用酶联免疫检测仪在450nm波长处测定其光吸收值,可间接反映活细胞数量。
该方法已被广泛用于一些生物活性因子的活性检测、大规模的抗肿瘤药物筛选、细胞增殖试验、细胞毒性试验以及药敏试验等。
优点:1、使用方便,省去了洗涤细胞,不需要放射性同位素和有机溶剂;2、检测快速;3、灵敏度高,甚至可以测定较低细胞密度;4、重复性优于MTT;5、对细胞毒性小;6、为1瓶溶液,毋需预制,即开即用。
缺点:1、与MTT相比,CCK-8和XTT的价格比较贵。
2、CCK-8试剂的颜色为淡红色,与含酚红的培养基颜色接近,不注意的话容易产生漏加或多加。
WST-1产品简介:WST-1细胞增殖及细胞毒性检测试剂盒(WST-1 Cell Proliferation and Cytotoxicity Assay Kit)是一种广泛应用于细胞增殖和细胞毒性的快速高灵敏度检测试剂盒。
WST-1是一种类似于MTT的化合物,在电子耦合试剂存在的情况下,可以被线粒体内的一些脱氢酶还原生成橙黄色的formazan (参考图1)。

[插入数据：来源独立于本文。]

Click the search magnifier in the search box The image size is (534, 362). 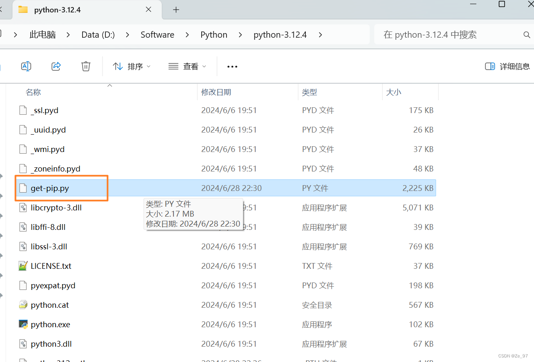pos(527,34)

细胞增殖越多越快,则颜色越深;细胞毒性越大,则颜色越浅。
WST-1是MTT的一种升级替代产品,和MTT或其它MTT类似产品如XTT、MTS 等相比有明显的优点。
首先,MTT被线粒体内的一些脱氢酶还原生成的formazan 不是水溶性的,需要有特定的溶解液来溶解;而WST-1和XTT、MTS产生的ormazan 都是水溶性的,可以省去后续的溶解步骤。
其次,WST-1产生的formazan比XTT 和MTS产生的formazan更易溶解。

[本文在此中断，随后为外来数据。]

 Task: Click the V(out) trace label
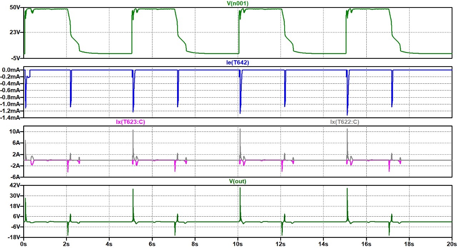238,181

再次,WST-1比XTT和MTS更加稳定,使实验结果更加稳定。
另外,WST-1和MTT、XTT等相比,线性范围更宽,灵敏度更高(参考图2)。
本试剂盒可以用于细胞因子等诱导的细胞增殖检测,也可以用于抗癌药物等对细胞有毒试剂诱导的细胞毒性检测,或一些药物诱导的细胞生长抑制检测等。
本试剂盒检测非常便捷。
无须使用同位素,所有的检测步骤仅在同一块96孔板内完成。
不必洗涤细胞,不必收集细胞,也不必采用额外步骤去溶解formazan。
可以用于大批量样品的检测。
酚红和血清对本试剂盒的测定无明显影响。
WST-1对细胞无明显毒性。
加入WST-1显色后,可以在不同时间反复用酶标仪读板,使检测时间更加灵活,便于找到最佳测定时间。

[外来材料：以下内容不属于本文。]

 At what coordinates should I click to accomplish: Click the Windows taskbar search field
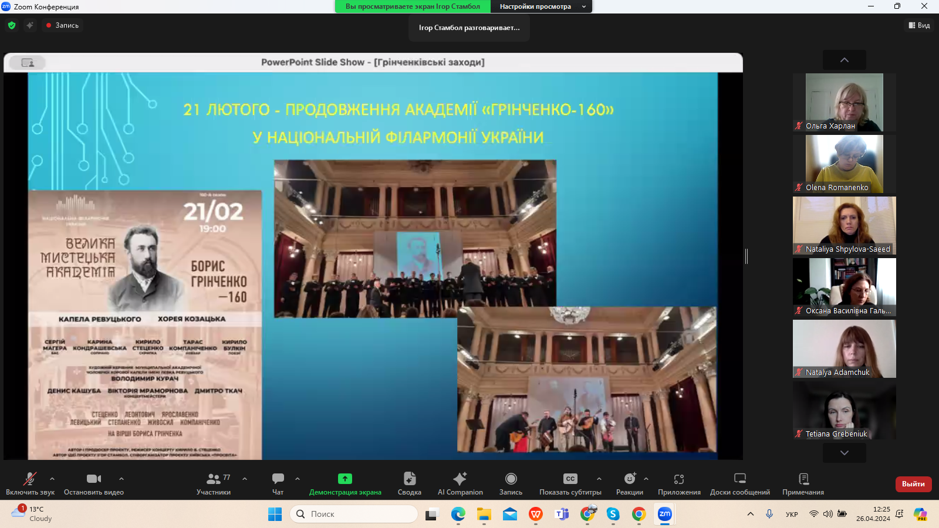pos(354,514)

如果对细胞增殖或细胞毒性的检测要求不是很高,从经济角度可以选择BC0009,即MTT细胞增殖及细胞毒性检测试剂盒。
BC0009可以满足常规的细胞增殖或细胞毒性的检测,主要缺点是形成的formazan水溶性很差,需要额外的步骤溶解formazan。
如果对细胞增殖或细胞毒性的检测要求灵敏度非常高,并且希望非常便捷,在研究经费许可的条件下,建议选择使用BC0038,即Cell Counting Kit-8。
如果既希望检测灵敏度很高并且检测比较便捷,但又希望价格不是太贵,可以选择BC0036,即WST-1细胞增殖及细胞毒性检测试剂盒。
本试剂盒可以测定500个样品。
包装清单:保存条件:-20℃避光保存,一年有效。
WST-1粉末溶解后,4℃避光可以保存一周,-20℃避光可以保存半年(宜适当分装,尽量避免反复冻融)。
注意事项:由于使用96孔板进行检测,如果细胞培养时间较长,一定要注意蒸发的问题。
一方面,由于96孔板周围一圈最容易蒸发,可以采取弃用周围一圈的办法,改加PBS,水或培养液;另一方面,可以把96孔板置于靠近培养箱内水源的地方,以缓解蒸发。
为了您的安全和健康,请穿实验服并戴一次性手套操作。
使用说明:1. WST-1溶液的配制:把5毫升电子耦合试剂加入到WST-1粉末中,完全溶解即成WST-1溶液。
WST-1溶液4℃避光可保存一周,而不影响使用效果。
短期内不使用的WST-1溶液,分装后可以-20℃避光保存半年(尽量避免反复冻融)。
冻存的WST-1溶液溶解后可能会观察到一些沉淀物,这是正常现象,37℃水浴孵育2-10分钟,通常可以完全溶解。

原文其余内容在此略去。